Held over hit-run death, tycoon’s son in missing girl quiz
A BRITISH man facing trial over the disappearance of a woman from a Spanish nightclub has been arrested over a fatal hit and run.
Westley Capper is being prosecuted for illegal detention more than a year after Latvian Agnese Klavina vanished from a club in the upmarket resort of Puerto Banus.
Now privately educated Capper, 38, has been questioned in Marbella over a collision involving a Bentley which claimed the life of a woman cyclist.
Sources close to the case said his friend Craig Porter, 34, who is also facing trial over Miss Klavina’s disappearance in September 2014, was with him when he was arrested yesterday at a bar in Estepona.
The alleged hit and run happened around 8.30pm on Monday in San Pedro de Alcantara, a five-minute drive from Puerto Banus.
Witnesses told police the victim, a South American woman aged around 40, was hit by a car travelling ‘at great speed’ while cycling along a main road.

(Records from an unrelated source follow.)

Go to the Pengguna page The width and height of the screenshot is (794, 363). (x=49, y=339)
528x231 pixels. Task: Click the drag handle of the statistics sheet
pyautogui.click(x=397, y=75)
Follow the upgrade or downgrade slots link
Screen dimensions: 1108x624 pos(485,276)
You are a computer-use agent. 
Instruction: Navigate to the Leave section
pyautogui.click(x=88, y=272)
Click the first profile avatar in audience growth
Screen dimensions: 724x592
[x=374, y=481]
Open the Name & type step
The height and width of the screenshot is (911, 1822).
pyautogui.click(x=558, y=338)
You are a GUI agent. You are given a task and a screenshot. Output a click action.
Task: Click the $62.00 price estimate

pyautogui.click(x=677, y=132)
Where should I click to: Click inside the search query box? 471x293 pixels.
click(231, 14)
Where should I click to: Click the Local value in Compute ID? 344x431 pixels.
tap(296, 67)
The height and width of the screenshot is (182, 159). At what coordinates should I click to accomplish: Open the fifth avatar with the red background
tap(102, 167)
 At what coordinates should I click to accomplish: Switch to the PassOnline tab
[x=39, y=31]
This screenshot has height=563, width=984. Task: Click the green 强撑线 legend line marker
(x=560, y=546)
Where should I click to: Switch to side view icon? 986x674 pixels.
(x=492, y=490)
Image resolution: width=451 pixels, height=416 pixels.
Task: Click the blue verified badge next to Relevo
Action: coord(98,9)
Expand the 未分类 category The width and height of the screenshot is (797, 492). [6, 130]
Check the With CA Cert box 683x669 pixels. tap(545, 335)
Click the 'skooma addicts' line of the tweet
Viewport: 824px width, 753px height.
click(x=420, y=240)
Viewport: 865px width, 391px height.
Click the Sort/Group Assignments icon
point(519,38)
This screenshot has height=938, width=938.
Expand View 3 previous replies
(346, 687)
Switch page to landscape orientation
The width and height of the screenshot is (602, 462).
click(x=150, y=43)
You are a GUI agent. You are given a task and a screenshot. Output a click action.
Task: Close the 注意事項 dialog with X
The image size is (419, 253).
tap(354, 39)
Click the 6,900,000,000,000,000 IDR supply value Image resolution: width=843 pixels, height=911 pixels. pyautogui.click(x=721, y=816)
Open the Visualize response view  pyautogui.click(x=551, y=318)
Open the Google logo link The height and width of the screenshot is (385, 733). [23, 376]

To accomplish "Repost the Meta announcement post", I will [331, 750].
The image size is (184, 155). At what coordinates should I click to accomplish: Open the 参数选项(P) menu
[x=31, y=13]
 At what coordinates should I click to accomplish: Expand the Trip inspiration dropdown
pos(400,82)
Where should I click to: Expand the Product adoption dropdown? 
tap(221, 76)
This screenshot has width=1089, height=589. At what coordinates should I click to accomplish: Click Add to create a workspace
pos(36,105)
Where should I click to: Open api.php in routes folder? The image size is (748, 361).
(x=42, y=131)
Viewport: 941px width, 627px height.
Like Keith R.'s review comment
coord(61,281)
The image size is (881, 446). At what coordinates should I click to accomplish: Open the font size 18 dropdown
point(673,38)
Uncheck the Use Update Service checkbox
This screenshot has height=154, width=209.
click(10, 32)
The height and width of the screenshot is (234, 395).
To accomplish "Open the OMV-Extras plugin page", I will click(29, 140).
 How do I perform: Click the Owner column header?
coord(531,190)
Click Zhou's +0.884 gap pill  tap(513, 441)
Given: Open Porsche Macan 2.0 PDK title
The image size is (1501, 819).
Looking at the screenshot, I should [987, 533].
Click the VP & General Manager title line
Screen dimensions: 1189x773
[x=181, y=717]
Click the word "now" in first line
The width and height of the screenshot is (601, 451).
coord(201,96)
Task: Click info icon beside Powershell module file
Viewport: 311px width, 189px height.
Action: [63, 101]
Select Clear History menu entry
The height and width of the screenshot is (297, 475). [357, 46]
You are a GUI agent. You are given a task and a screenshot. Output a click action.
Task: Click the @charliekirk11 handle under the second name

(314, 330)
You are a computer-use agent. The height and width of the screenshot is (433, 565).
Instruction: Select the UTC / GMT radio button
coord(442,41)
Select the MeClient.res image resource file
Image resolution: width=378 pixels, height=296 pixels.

They said the car – said to be a Bentley with UK number plates – failed to stop. The woman was flung nearly 100 feet. She died soon after reaching hospital.
Court officials confirmed last night that Capper, whose Essex-born father John has made a fortune from buying and selling luxury properties across the world, had been remanded in jail. He is thought to have been taken to Alhaurin Prison near Malaga.
They said he is being investigated on suspicion of crimes including manslaughter due to negligence, failure to aid his alleged victim and driving under the influence of alcohol, as well as an offence relating to false documentation.
He has not been formally charged; in Spain the courts do not bring formal charges until shortly before trial.
Capper’s current car of choice is understood to be a Bentley, although previously he has attended court in a Range Rover when being questioned over Miss Klavina’s disappearance.
The whereabouts of Liverpool-born Porter were unclear, although it was reported that police had held him briefly before letting him go home.
Capper and Porter were told last month they were being prosecuted for illegal detention in relation to Miss Klavina’s disappearance. They could be jailed for up to 15 years if convicted.
Lawyers for Miss Klavina’s family had previously appealed for the pair to be jailed ahead of the trial. But a judge rejected their application and said the men could remain on bail. Miss Klavina, 30, spent most of the five years before her disappearance in London but moved to Marbella to start a job at the resort’s Ocean Club. She had been with friends on the night she vanished but they left her partying alone in the Aqwa Mist club. Her clothes and bank cards were found at her nearby flat.